#### What is required
Transcribe the items below without any change, everything from the line containing "Screen dimensions: 969x688" down to the line containing "pos(220,81)", including both of those lines.

(Excerpt from a dataset)
========

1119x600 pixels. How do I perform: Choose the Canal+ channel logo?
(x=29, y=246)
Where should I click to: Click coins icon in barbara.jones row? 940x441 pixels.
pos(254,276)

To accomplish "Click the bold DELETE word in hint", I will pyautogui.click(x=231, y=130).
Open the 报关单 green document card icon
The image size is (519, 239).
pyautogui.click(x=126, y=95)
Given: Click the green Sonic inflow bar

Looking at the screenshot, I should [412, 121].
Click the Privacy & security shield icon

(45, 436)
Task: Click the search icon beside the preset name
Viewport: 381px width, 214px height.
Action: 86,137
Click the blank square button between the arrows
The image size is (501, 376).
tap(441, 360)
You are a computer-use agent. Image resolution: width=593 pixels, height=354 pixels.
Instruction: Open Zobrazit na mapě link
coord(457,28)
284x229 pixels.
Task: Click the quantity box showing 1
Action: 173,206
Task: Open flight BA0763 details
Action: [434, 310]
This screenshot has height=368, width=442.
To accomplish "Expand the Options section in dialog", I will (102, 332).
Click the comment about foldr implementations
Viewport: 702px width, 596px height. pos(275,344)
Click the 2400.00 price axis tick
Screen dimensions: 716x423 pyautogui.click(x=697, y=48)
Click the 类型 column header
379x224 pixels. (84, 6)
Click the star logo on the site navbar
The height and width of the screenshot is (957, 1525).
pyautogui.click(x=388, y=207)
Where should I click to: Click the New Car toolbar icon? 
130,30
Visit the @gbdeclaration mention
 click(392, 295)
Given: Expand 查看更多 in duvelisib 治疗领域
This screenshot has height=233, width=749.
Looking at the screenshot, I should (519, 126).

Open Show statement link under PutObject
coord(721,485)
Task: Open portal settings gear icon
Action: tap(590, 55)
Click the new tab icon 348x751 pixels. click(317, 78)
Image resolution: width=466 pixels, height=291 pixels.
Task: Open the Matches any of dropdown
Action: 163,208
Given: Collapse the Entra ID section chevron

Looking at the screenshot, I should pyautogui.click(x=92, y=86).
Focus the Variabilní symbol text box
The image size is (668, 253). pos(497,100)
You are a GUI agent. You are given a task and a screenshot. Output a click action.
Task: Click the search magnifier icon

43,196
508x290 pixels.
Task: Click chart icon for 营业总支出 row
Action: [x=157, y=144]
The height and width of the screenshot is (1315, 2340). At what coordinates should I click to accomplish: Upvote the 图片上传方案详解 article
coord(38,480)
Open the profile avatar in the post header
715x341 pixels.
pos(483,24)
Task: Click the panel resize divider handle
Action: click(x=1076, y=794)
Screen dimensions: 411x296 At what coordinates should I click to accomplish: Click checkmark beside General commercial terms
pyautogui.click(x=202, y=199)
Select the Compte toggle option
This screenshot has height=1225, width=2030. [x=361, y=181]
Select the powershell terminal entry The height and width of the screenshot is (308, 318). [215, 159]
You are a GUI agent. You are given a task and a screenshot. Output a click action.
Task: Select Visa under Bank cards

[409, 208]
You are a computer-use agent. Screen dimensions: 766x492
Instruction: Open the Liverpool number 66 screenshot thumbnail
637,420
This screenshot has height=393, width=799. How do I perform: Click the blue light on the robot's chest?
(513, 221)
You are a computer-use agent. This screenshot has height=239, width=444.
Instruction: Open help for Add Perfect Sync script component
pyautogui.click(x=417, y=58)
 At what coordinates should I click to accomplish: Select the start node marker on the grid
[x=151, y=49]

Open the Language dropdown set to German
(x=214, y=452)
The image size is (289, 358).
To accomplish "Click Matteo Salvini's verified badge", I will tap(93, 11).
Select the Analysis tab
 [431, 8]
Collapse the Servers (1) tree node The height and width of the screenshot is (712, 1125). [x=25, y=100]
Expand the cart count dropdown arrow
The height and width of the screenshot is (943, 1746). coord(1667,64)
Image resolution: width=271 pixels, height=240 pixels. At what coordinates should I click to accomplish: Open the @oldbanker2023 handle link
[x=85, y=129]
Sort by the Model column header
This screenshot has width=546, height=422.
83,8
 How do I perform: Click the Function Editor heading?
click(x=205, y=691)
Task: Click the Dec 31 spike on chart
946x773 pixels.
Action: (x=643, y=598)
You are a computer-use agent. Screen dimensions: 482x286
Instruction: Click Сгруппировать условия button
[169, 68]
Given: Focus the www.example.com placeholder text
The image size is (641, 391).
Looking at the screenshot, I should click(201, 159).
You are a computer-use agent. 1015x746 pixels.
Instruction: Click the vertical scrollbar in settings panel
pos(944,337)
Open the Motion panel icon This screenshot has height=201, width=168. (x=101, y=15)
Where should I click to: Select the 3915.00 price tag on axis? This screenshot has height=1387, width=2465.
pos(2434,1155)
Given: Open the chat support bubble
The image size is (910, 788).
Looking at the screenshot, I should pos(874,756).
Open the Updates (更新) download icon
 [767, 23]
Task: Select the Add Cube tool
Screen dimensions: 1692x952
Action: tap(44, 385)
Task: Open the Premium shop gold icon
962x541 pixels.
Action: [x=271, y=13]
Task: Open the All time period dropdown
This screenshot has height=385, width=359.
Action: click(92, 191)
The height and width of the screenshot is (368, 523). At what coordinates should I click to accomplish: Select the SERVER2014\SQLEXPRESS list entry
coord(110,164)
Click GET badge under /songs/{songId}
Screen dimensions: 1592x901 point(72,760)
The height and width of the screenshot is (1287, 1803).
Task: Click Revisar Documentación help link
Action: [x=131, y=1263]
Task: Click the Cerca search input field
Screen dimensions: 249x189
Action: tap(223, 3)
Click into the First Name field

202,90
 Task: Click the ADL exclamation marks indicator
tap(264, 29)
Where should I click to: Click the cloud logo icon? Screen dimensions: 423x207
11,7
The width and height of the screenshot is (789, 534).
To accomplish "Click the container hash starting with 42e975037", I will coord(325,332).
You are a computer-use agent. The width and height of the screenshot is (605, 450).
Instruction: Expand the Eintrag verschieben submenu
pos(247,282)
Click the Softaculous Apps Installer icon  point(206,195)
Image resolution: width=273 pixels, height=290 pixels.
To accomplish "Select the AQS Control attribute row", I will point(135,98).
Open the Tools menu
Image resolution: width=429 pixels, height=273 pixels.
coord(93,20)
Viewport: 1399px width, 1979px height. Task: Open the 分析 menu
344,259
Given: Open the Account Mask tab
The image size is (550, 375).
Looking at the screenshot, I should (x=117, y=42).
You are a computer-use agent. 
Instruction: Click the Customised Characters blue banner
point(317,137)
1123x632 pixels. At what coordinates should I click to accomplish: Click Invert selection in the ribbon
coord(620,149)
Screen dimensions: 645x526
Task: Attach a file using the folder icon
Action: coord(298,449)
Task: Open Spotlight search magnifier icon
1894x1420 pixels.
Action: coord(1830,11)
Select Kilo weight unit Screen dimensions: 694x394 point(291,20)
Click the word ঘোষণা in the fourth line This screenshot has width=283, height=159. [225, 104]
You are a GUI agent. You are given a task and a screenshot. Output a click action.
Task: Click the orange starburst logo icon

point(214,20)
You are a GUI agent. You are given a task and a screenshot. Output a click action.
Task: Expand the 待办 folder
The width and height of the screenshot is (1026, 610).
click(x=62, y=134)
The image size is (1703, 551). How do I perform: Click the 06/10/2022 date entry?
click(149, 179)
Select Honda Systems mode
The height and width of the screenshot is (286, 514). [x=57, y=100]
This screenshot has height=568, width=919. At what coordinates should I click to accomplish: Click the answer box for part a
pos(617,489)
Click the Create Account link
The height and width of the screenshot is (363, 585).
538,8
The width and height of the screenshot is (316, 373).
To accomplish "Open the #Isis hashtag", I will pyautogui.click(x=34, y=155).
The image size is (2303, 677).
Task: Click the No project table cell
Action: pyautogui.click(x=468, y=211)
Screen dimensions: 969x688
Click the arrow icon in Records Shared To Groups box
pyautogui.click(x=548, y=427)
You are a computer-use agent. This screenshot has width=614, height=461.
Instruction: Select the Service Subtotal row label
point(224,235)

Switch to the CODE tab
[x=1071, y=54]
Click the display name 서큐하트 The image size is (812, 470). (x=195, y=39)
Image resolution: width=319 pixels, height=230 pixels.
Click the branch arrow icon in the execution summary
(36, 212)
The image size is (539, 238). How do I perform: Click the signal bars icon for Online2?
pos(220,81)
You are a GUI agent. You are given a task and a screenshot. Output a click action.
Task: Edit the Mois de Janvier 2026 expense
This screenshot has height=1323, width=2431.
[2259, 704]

========

#### Response to the exercise
Screen dimensions: 969x688
Click the arrow icon in Records Shared To Groups box
pyautogui.click(x=548, y=427)
You are a computer-use agent. This screenshot has width=614, height=461.
Instruction: Select the Service Subtotal row label
point(224,235)

Switch to the CODE tab
[x=1071, y=54]
Click the display name 서큐하트 The image size is (812, 470). (x=195, y=39)
Image resolution: width=319 pixels, height=230 pixels.
Click the branch arrow icon in the execution summary
(36, 212)
The image size is (539, 238). How do I perform: Click the signal bars icon for Online2?
pos(220,81)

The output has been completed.